What the task asks: Edit the lines below by replacing "GUI agent" with "interface agent" and leaving everything else unchanged.

Given information:
◇ ◇ ◇ ◇ ◇
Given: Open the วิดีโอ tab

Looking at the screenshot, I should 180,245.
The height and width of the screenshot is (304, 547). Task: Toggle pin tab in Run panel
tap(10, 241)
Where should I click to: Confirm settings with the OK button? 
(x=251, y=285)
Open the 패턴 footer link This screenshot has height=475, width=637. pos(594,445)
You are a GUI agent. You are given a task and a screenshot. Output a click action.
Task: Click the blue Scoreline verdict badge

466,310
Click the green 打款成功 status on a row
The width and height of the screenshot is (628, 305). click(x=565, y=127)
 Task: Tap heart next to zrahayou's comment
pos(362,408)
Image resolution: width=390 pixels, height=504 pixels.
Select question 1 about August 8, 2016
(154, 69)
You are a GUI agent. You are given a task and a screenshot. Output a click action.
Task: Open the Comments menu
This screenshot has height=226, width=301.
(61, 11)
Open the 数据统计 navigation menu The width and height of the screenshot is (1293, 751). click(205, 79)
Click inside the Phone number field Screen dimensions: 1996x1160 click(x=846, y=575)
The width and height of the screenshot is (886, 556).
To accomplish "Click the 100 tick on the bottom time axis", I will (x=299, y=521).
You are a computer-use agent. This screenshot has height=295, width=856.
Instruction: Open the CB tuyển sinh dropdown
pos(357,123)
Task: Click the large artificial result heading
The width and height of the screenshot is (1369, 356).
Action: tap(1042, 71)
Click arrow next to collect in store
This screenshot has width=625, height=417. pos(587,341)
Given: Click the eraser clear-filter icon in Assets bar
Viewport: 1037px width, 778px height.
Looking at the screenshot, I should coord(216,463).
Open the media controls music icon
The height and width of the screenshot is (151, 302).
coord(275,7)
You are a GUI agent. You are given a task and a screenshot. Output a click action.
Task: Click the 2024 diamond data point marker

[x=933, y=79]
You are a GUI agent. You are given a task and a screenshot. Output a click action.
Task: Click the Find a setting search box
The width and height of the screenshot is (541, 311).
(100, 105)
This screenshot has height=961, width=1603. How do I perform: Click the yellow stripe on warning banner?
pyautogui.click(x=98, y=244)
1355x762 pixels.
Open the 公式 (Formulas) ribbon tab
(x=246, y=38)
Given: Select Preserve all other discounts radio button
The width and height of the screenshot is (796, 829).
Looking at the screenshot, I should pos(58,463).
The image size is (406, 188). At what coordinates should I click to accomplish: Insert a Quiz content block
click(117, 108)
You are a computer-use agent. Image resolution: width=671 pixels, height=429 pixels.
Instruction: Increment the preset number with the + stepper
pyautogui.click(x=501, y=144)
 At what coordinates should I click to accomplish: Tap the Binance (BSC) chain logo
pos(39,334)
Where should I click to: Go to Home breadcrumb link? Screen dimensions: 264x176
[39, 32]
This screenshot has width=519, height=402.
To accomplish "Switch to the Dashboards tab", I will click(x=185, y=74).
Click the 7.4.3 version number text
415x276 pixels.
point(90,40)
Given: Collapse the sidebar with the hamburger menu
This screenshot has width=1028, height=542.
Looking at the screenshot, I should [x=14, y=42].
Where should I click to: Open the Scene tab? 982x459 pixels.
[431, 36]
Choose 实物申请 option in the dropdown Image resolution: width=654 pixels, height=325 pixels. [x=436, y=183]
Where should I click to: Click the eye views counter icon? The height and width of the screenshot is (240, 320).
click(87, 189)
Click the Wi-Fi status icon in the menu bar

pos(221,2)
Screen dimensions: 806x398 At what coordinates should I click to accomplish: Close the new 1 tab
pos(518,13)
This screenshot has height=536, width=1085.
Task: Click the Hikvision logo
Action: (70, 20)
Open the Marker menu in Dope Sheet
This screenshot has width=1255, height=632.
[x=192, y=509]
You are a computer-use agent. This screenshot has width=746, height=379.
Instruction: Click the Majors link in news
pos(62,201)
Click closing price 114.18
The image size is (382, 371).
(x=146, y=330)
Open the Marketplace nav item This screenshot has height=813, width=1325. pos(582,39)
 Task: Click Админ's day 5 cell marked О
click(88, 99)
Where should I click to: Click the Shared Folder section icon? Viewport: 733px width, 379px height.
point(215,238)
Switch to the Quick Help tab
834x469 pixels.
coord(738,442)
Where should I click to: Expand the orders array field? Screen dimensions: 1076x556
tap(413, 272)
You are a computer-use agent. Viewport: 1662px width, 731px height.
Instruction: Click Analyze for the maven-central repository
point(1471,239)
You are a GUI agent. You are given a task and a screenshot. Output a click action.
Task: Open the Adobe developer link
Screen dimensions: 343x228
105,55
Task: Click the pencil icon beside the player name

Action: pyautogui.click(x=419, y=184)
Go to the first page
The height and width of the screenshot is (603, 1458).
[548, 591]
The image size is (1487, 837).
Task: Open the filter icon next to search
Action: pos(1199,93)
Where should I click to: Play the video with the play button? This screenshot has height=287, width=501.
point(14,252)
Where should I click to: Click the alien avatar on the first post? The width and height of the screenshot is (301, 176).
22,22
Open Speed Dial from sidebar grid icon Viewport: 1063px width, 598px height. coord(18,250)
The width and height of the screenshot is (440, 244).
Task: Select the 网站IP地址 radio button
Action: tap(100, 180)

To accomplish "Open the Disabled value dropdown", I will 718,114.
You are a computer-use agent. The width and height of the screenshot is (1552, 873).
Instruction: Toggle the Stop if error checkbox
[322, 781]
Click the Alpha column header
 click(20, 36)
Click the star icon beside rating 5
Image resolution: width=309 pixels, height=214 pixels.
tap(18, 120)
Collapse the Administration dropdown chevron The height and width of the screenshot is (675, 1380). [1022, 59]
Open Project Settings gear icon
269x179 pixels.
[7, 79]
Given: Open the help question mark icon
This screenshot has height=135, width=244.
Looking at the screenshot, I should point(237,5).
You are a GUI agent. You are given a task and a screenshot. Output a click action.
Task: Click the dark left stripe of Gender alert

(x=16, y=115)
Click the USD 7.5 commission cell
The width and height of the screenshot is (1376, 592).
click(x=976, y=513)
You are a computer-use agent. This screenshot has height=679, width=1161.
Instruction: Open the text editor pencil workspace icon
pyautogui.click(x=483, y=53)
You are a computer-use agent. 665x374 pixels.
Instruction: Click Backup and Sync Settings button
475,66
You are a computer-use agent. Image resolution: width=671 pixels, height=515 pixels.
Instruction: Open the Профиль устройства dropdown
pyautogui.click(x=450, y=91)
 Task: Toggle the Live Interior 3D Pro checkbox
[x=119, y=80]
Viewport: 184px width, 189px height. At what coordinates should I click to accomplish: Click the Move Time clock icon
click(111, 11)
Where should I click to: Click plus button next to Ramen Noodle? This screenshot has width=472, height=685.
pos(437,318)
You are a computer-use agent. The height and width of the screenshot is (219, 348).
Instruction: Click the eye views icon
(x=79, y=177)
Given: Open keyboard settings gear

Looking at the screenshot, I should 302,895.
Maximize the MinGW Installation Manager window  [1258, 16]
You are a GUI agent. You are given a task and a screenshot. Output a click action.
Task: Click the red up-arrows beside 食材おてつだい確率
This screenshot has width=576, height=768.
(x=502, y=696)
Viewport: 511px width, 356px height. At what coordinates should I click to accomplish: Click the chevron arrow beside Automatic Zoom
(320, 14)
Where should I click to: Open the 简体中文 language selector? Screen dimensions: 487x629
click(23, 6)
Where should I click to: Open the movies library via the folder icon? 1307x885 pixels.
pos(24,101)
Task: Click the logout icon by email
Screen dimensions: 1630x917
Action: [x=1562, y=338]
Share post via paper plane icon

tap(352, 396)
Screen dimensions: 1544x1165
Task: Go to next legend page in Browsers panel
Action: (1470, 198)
◇ ◇ ◇ ◇ ◇
Answer to the task:
Given: Open the วิดีโอ tab

Looking at the screenshot, I should 180,245.
The height and width of the screenshot is (304, 547). Task: Toggle pin tab in Run panel
tap(10, 241)
Where should I click to: Confirm settings with the OK button? 
(x=251, y=285)
Open the 패턴 footer link This screenshot has height=475, width=637. pos(594,445)
You are a interface agent. You are given a task and a screenshot. Output a click action.
Task: Click the blue Scoreline verdict badge

466,310
Click the green 打款成功 status on a row
The width and height of the screenshot is (628, 305). click(x=565, y=127)
 Task: Tap heart next to zrahayou's comment
pos(362,408)
Image resolution: width=390 pixels, height=504 pixels.
Select question 1 about August 8, 2016
(154, 69)
You are a interface agent. You are given a task and a screenshot. Output a click action.
Task: Open the Comments menu
This screenshot has height=226, width=301.
(61, 11)
Open the 数据统计 navigation menu The width and height of the screenshot is (1293, 751). click(205, 79)
Click inside the Phone number field Screen dimensions: 1996x1160 click(x=846, y=575)
The width and height of the screenshot is (886, 556).
To accomplish "Click the 100 tick on the bottom time axis", I will (x=299, y=521).
You are a computer-use agent. This screenshot has height=295, width=856.
Instruction: Open the CB tuyển sinh dropdown
pos(357,123)
Task: Click the large artificial result heading
The width and height of the screenshot is (1369, 356).
Action: tap(1042, 71)
Click arrow next to collect in store
This screenshot has width=625, height=417. pos(587,341)
Given: Click the eraser clear-filter icon in Assets bar
Viewport: 1037px width, 778px height.
Looking at the screenshot, I should coord(216,463).
Open the media controls music icon
The height and width of the screenshot is (151, 302).
coord(275,7)
You are a interface agent. You are given a task and a screenshot. Output a click action.
Task: Click the 2024 diamond data point marker

[x=933, y=79]
You are a interface agent. You are given a task and a screenshot. Output a click action.
Task: Click the Find a setting search box
The width and height of the screenshot is (541, 311).
(100, 105)
This screenshot has height=961, width=1603. How do I perform: Click the yellow stripe on warning banner?
pyautogui.click(x=98, y=244)
1355x762 pixels.
Open the 公式 (Formulas) ribbon tab
(x=246, y=38)
Given: Select Preserve all other discounts radio button
The width and height of the screenshot is (796, 829).
Looking at the screenshot, I should pos(58,463).
The image size is (406, 188). At what coordinates should I click to accomplish: Insert a Quiz content block
click(117, 108)
You are a computer-use agent. Image resolution: width=671 pixels, height=429 pixels.
Instruction: Increment the preset number with the + stepper
pyautogui.click(x=501, y=144)
 At what coordinates should I click to accomplish: Tap the Binance (BSC) chain logo
pos(39,334)
Where should I click to: Go to Home breadcrumb link? Screen dimensions: 264x176
[39, 32]
This screenshot has width=519, height=402.
To accomplish "Switch to the Dashboards tab", I will click(x=185, y=74).
Click the 7.4.3 version number text
415x276 pixels.
point(90,40)
Given: Collapse the sidebar with the hamburger menu
This screenshot has width=1028, height=542.
Looking at the screenshot, I should [x=14, y=42].
Where should I click to: Open the Scene tab? 982x459 pixels.
[431, 36]
Choose 实物申请 option in the dropdown Image resolution: width=654 pixels, height=325 pixels. [x=436, y=183]
Where should I click to: Click the eye views counter icon? The height and width of the screenshot is (240, 320).
click(87, 189)
Click the Wi-Fi status icon in the menu bar

pos(221,2)
Screen dimensions: 806x398 At what coordinates should I click to accomplish: Close the new 1 tab
pos(518,13)
This screenshot has height=536, width=1085.
Task: Click the Hikvision logo
Action: (70, 20)
Open the Marker menu in Dope Sheet
This screenshot has width=1255, height=632.
[x=192, y=509]
You are a computer-use agent. This screenshot has width=746, height=379.
Instruction: Click the Majors link in news
pos(62,201)
Click closing price 114.18
The image size is (382, 371).
(x=146, y=330)
Open the Marketplace nav item This screenshot has height=813, width=1325. pos(582,39)
 Task: Click Админ's day 5 cell marked О
click(88, 99)
Where should I click to: Click the Shared Folder section icon? Viewport: 733px width, 379px height.
point(215,238)
Switch to the Quick Help tab
834x469 pixels.
coord(738,442)
Where should I click to: Expand the orders array field? Screen dimensions: 1076x556
tap(413, 272)
You are a computer-use agent. Viewport: 1662px width, 731px height.
Instruction: Click Analyze for the maven-central repository
point(1471,239)
You are a interface agent. You are given a task and a screenshot. Output a click action.
Task: Open the Adobe developer link
Screen dimensions: 343x228
105,55
Task: Click the pencil icon beside the player name

Action: pyautogui.click(x=419, y=184)
Go to the first page
The height and width of the screenshot is (603, 1458).
[548, 591]
The image size is (1487, 837).
Task: Open the filter icon next to search
Action: pos(1199,93)
Where should I click to: Play the video with the play button? This screenshot has height=287, width=501.
point(14,252)
Where should I click to: Click the alien avatar on the first post? The width and height of the screenshot is (301, 176).
22,22
Open Speed Dial from sidebar grid icon Viewport: 1063px width, 598px height. coord(18,250)
The width and height of the screenshot is (440, 244).
Task: Select the 网站IP地址 radio button
Action: tap(100, 180)

To accomplish "Open the Disabled value dropdown", I will 718,114.
You are a computer-use agent. The width and height of the screenshot is (1552, 873).
Instruction: Toggle the Stop if error checkbox
[322, 781]
Click the Alpha column header
 click(20, 36)
Click the star icon beside rating 5
Image resolution: width=309 pixels, height=214 pixels.
tap(18, 120)
Collapse the Administration dropdown chevron The height and width of the screenshot is (675, 1380). [1022, 59]
Open Project Settings gear icon
269x179 pixels.
[7, 79]
Given: Open the help question mark icon
This screenshot has height=135, width=244.
Looking at the screenshot, I should point(237,5).
You are a interface agent. You are given a task and a screenshot. Output a click action.
Task: Click the dark left stripe of Gender alert

(x=16, y=115)
Click the USD 7.5 commission cell
The width and height of the screenshot is (1376, 592).
click(x=976, y=513)
You are a computer-use agent. This screenshot has height=679, width=1161.
Instruction: Open the text editor pencil workspace icon
pyautogui.click(x=483, y=53)
You are a computer-use agent. 665x374 pixels.
Instruction: Click Backup and Sync Settings button
475,66
You are a computer-use agent. Image resolution: width=671 pixels, height=515 pixels.
Instruction: Open the Профиль устройства dropdown
pyautogui.click(x=450, y=91)
 Task: Toggle the Live Interior 3D Pro checkbox
[x=119, y=80]
Viewport: 184px width, 189px height. At what coordinates should I click to accomplish: Click the Move Time clock icon
click(111, 11)
Where should I click to: Click plus button next to Ramen Noodle? This screenshot has width=472, height=685.
pos(437,318)
You are a computer-use agent. The height and width of the screenshot is (219, 348).
Instruction: Click the eye views icon
(x=79, y=177)
Given: Open keyboard settings gear

Looking at the screenshot, I should 302,895.
Maximize the MinGW Installation Manager window  [1258, 16]
You are a interface agent. You are given a task and a screenshot. Output a click action.
Task: Click the red up-arrows beside 食材おてつだい確率
This screenshot has width=576, height=768.
(x=502, y=696)
Viewport: 511px width, 356px height. At what coordinates should I click to accomplish: Click the chevron arrow beside Automatic Zoom
(320, 14)
Where should I click to: Open the 简体中文 language selector? Screen dimensions: 487x629
click(23, 6)
Where should I click to: Open the movies library via the folder icon? 1307x885 pixels.
pos(24,101)
Task: Click the logout icon by email
Screen dimensions: 1630x917
Action: [x=1562, y=338]
Share post via paper plane icon

tap(352, 396)
Screen dimensions: 1544x1165
Task: Go to next legend page in Browsers panel
Action: (1470, 198)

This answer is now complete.